Una estrategia a la medida de los mediocres
En contraste con esta visión de la política, a Thatcher no le amedrentaban las críticas, sólo le preocupaban las acciones y los resultados. Su desdén por los reproches choca frontalmente con la forma de comunicarse de los políticos actuales, tan preocupados por la opinión pública. Ocurre que Thatcher descontaba que sus detractores la criticarían siempre, daba igual lo que hiciera, así que no les tenía en la menor consideración: “Si mis críticos me vieran caminar sobre las aguas del río Támesis dirían que fue porque no sé nadar”. Para ella, preocuparse por agradar era una debilidad que inevitablemente desembocaba en la cesión y finalmente en la renuncia. Por eso todos sus actos, todas sus palabras apuntaban a determinados objetivos, y quienes los compartían la reverenciaban cada vez más porque sabían que su discurso era auténtico.

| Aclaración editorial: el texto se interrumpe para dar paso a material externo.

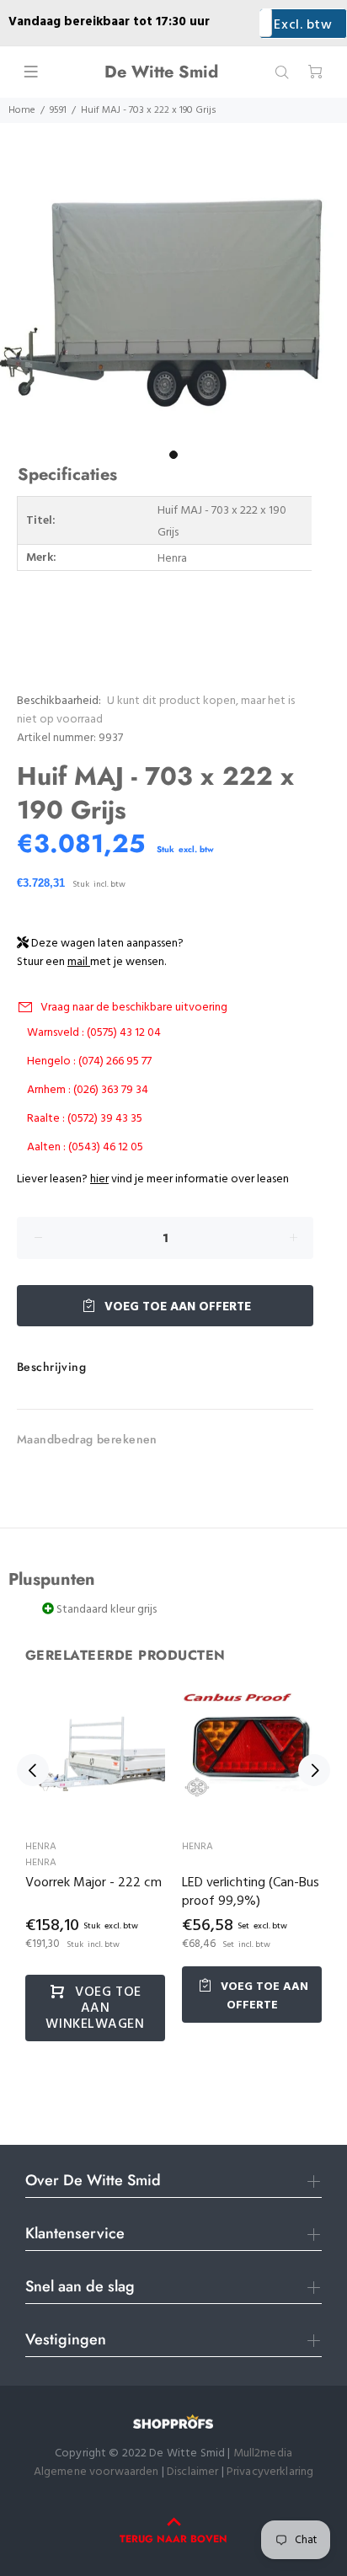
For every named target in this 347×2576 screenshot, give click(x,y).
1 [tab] (173, 455)
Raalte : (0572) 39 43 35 (84, 1118)
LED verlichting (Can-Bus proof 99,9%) (250, 1892)
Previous (33, 1770)
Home (21, 110)
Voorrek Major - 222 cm (93, 1883)
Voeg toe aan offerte (176, 1307)
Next (314, 1770)
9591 (58, 110)
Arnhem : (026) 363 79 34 (87, 1090)
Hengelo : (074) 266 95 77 (89, 1061)
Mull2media (262, 2453)
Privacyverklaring (270, 2472)
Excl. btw (303, 25)
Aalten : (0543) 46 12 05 (85, 1147)
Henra (40, 1846)
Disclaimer (194, 2472)
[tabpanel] (173, 312)
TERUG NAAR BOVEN (173, 2539)
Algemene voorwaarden (96, 2472)
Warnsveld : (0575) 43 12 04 (94, 1033)
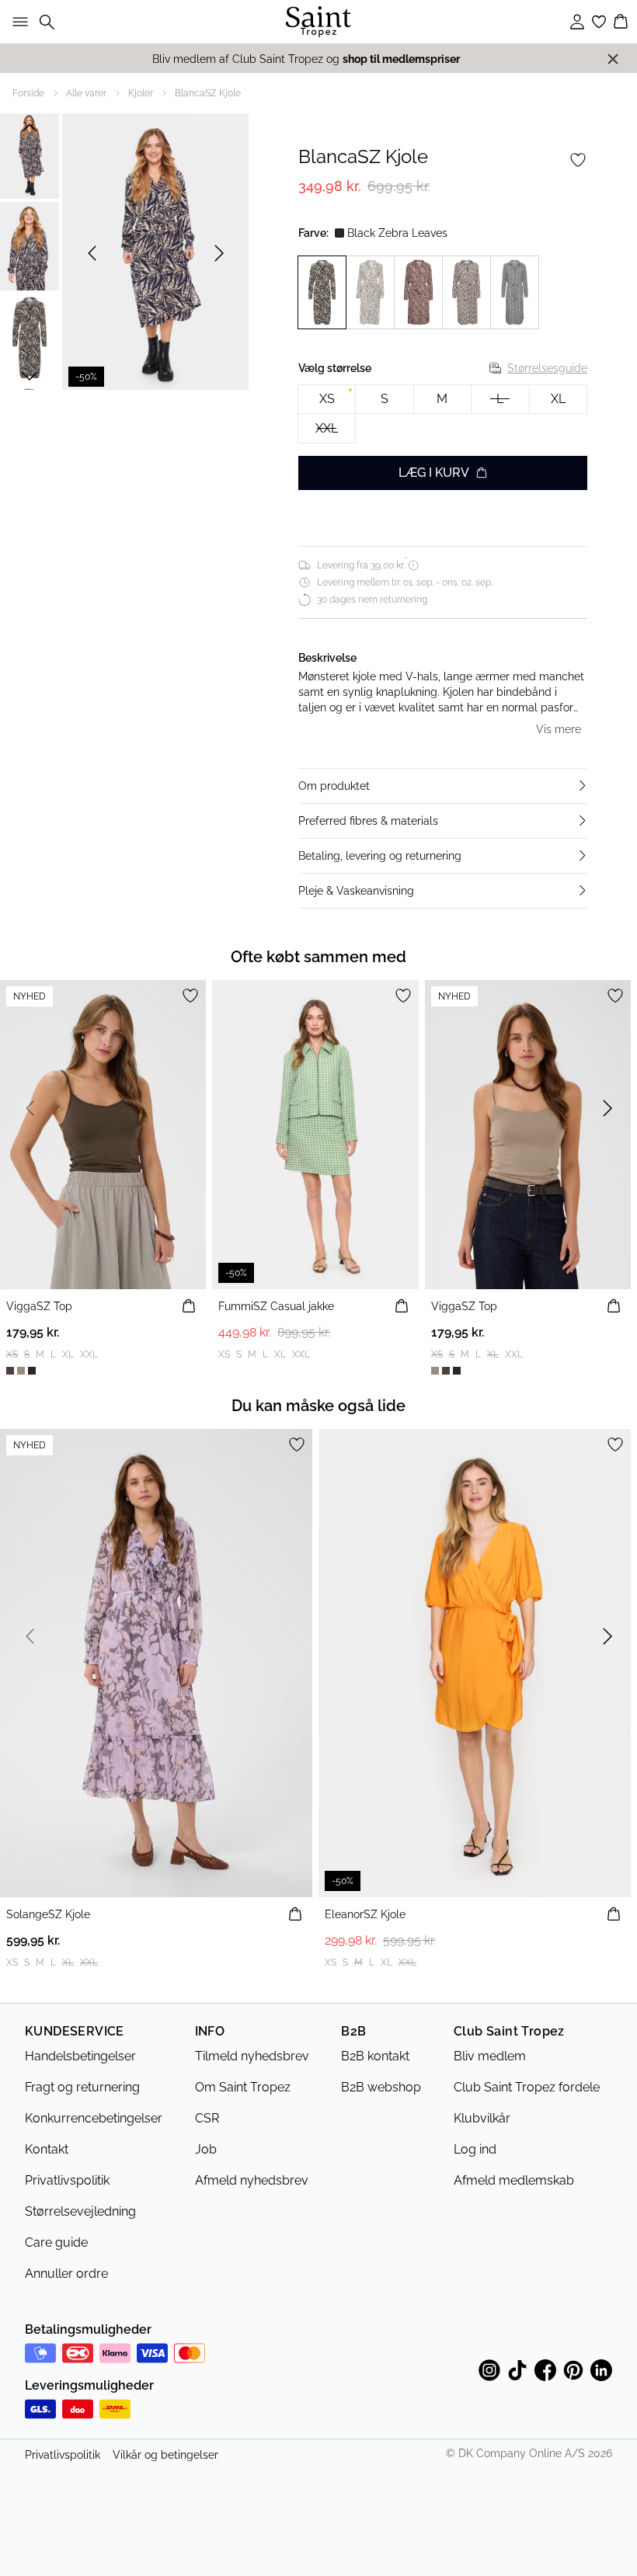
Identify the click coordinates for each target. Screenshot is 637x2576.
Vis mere (558, 729)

Según apuntaba un analista, en un mundo condicionado por las redes sociales como es el nuestro el discurso de la ex primera ministra británica puede parecer anacrónico. Pero si bien podemos deducir que hoy Thatcher no tendría muchos amigos en Facebook, es seguro que tendría más shares y retuits que ningún otro político.
Así pues, la opinión de que la política ya no va de ideas, sino de sumar más escaños que el contrario y acceder al Gobierno, que todo está supeditado a eso, nunca a los principios, quizá no sea una verdad, sino la forma de justificar una estrategia a la medida de los políticos liliputienses de nuestro tiempo.